◆ **Required work**
Once the pictures are set aside, transcribe each line of the data exactly.

◆ **Given records**
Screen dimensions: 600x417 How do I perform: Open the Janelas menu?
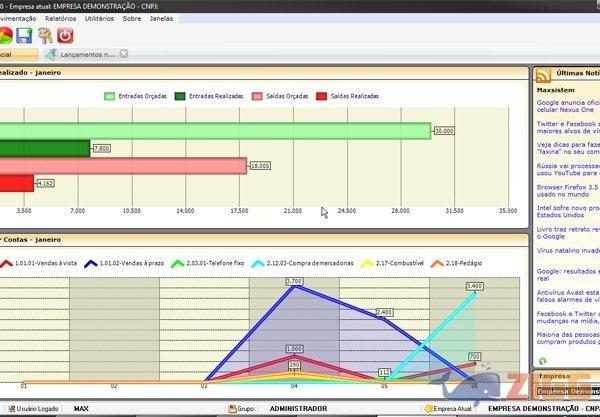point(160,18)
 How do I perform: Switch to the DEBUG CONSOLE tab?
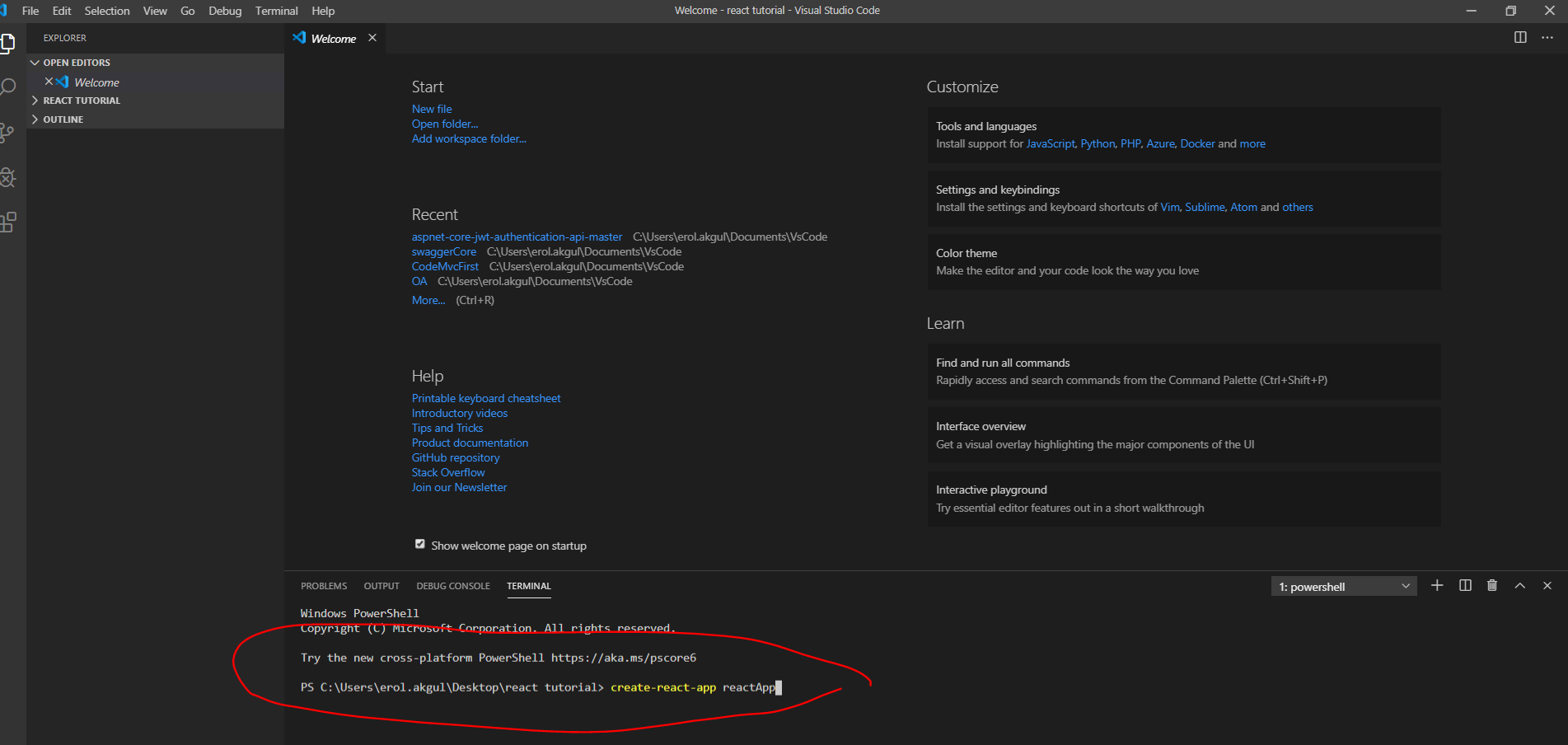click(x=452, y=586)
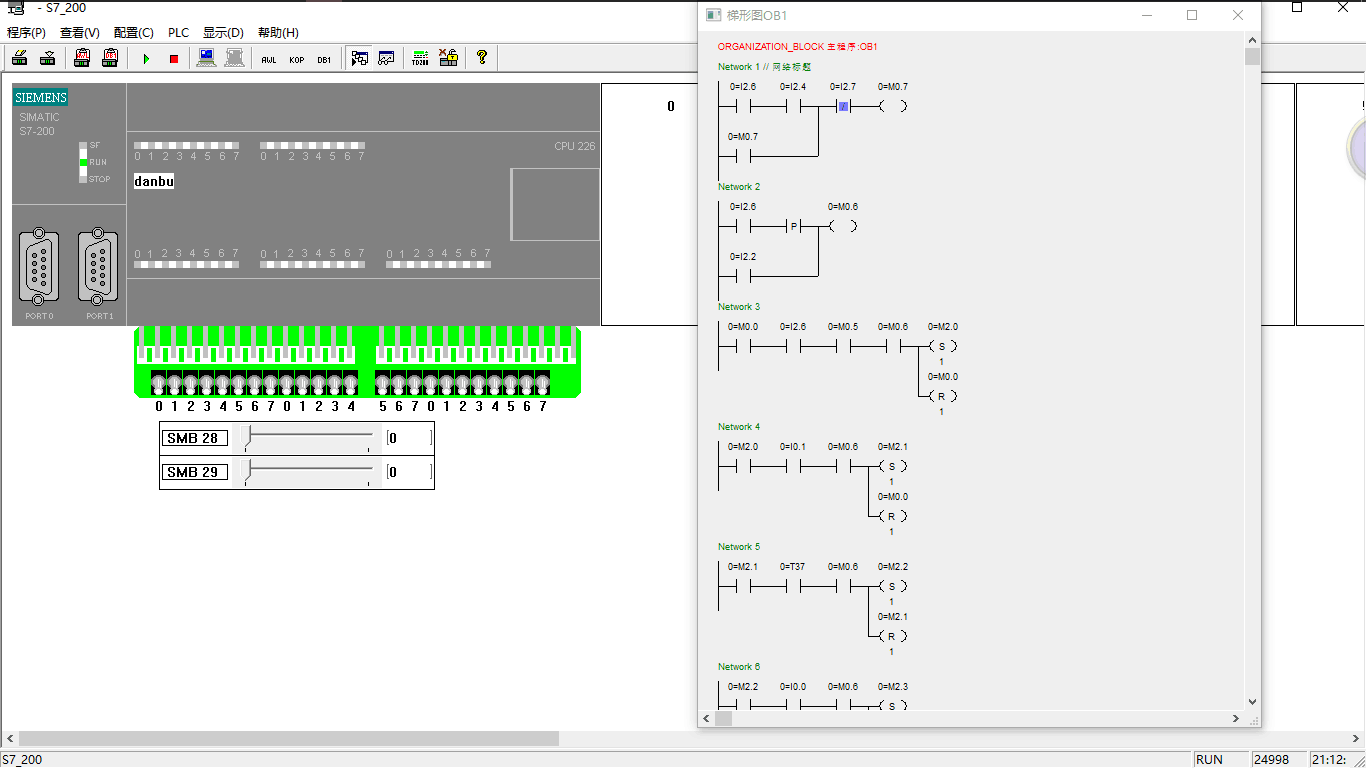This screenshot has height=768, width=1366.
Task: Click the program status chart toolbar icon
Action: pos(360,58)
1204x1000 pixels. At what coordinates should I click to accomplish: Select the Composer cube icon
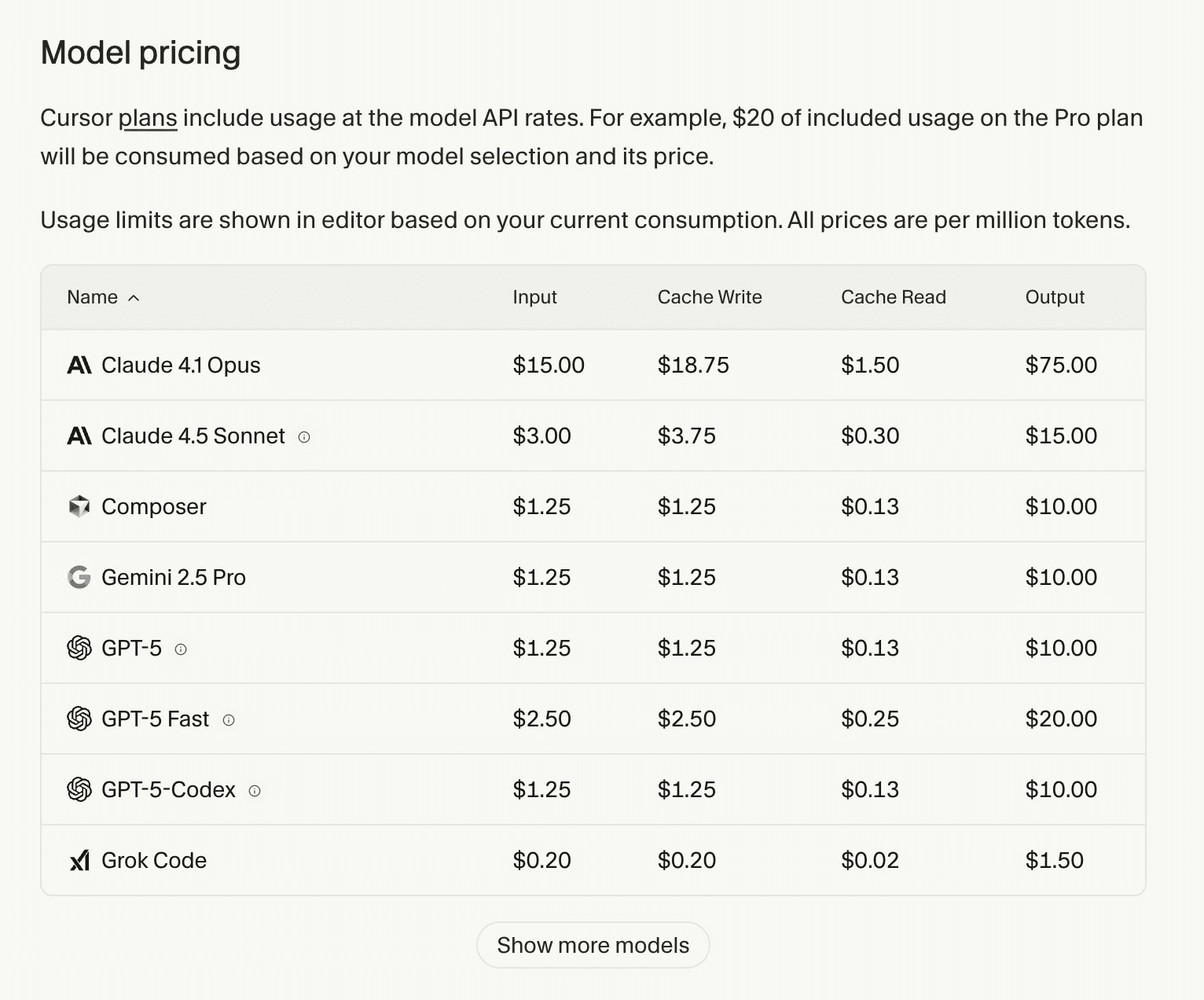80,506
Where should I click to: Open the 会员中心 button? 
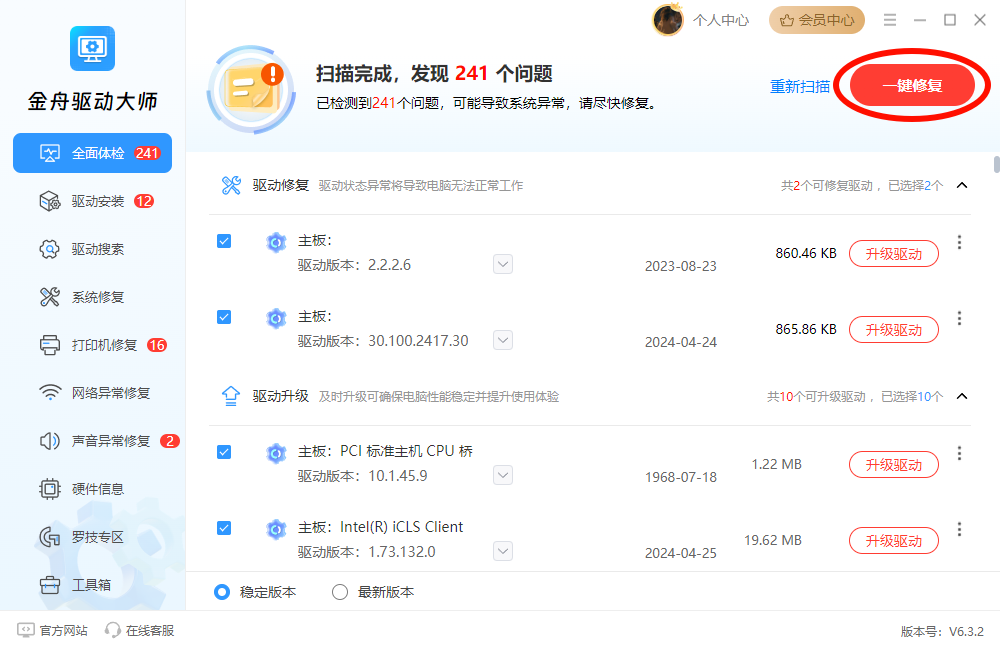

◆ **Output**
Screen dimensions: 600x417 How do I perform: Open the Janelas menu?
point(160,18)
 How do I perform: Switch to the DEBUG CONSOLE tab?
click(x=452, y=586)
This screenshot has height=768, width=1366.
Task: Click the program status chart toolbar icon
Action: pos(360,58)
1204x1000 pixels. At what coordinates should I click to accomplish: Select the Composer cube icon
80,506
Where should I click to: Open the 会员中心 button? 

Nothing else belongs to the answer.